Eddie Money says his autobiographical stage musical, "Two Tickets to Paradise," was "a lot more fun when it was a hobby. Now it's a job."
That's because the production -- which traces Money's life from his decision to leave the New York police force and head to California for rock'n'roll stardom -- is set to premiere June 4-14 at the Dix Hills Performing Arts Center at Five Towns College on Long Island. The show is built around hits from Money's 15 albums, as well as six new pieces he wrote for what director/playwright John Blenn calls "bridges" between scenes.
"It's a really cool thing," Money tells Billboard.com. "We've been auditioning dancers (and) actors, building sets. It's starting to get there. The whole thing is overwhelming; every time I get insecure, which is often, I look over at John Blenn and he tells me it'll all work out."

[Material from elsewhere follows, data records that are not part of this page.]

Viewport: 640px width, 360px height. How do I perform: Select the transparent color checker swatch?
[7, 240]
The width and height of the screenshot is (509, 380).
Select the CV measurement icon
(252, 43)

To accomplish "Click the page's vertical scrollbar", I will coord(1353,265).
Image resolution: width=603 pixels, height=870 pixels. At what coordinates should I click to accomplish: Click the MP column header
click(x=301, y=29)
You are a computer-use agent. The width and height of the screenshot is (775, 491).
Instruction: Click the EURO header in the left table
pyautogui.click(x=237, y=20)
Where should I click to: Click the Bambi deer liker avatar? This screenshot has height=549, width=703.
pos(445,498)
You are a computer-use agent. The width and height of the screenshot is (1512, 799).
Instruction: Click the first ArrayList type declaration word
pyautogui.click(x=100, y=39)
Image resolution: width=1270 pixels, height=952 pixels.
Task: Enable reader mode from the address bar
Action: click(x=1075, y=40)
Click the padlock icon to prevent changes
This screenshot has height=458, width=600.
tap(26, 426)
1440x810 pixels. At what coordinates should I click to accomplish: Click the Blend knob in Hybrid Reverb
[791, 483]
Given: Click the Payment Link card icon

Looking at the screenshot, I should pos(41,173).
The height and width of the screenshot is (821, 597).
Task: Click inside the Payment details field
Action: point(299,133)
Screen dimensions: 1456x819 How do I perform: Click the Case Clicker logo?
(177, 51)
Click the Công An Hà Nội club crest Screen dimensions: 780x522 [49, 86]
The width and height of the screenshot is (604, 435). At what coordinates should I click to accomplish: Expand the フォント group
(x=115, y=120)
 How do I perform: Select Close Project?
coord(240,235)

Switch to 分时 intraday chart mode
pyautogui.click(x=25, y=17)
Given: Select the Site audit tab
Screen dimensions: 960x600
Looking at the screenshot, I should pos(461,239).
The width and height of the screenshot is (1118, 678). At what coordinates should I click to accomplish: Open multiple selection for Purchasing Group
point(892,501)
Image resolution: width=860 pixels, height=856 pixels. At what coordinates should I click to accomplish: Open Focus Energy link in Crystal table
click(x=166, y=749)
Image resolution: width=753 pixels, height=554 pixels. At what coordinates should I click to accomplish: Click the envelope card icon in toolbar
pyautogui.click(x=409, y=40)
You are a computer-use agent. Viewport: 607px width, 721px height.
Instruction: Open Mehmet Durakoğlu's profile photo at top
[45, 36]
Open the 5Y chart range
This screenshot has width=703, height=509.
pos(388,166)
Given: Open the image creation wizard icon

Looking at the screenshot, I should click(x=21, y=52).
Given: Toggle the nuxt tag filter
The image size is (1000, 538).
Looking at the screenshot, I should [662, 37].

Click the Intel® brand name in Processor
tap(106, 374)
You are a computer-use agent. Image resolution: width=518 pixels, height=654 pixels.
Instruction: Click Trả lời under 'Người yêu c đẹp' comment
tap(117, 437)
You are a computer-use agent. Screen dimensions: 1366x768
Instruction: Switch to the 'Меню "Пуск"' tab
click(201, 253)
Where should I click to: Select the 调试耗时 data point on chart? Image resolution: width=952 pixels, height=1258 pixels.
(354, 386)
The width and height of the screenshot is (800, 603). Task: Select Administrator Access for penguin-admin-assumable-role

Blenn says the production "does have a dance element to it, but it's a story. It's different than (the Billy Joel-Twyla Tharp ballet) 'Movin' Out;' there are dancers and songs, but it does have a narrative arc, which I think is very important to the quality of it."
Money will narrate the premiere performances in June, while the singer will be played by teen actor Jesse Kinch, who actually attends Money's old high school and, according to Blenn, is "a musical prodigy who's been playing clubs since age eight."
Blenn adds that the initial run is designed to "take the next step towards Broadway. A lot of producers are coming in to look at it at this point." Money, however, is cautious about the prospects of the Great White Way. "Broadway is doing so bad now," he notes. "They closed 'Spamalot.' They closed 'Young Frankenstein.' It's a scary time to be working on a new play, y'know?"
At least he still has his music to fall back on. Money continues to tour, and he plans to release an album featuring country versions of his hits that he recorded last year in Nashville with John Ford Coley and a guest appearance by Vince Gill. "They want me to come back down and finish the record," Money reports. "The stuff sounds really good. We just have to tweak some of it, polish it up, and then get it out there."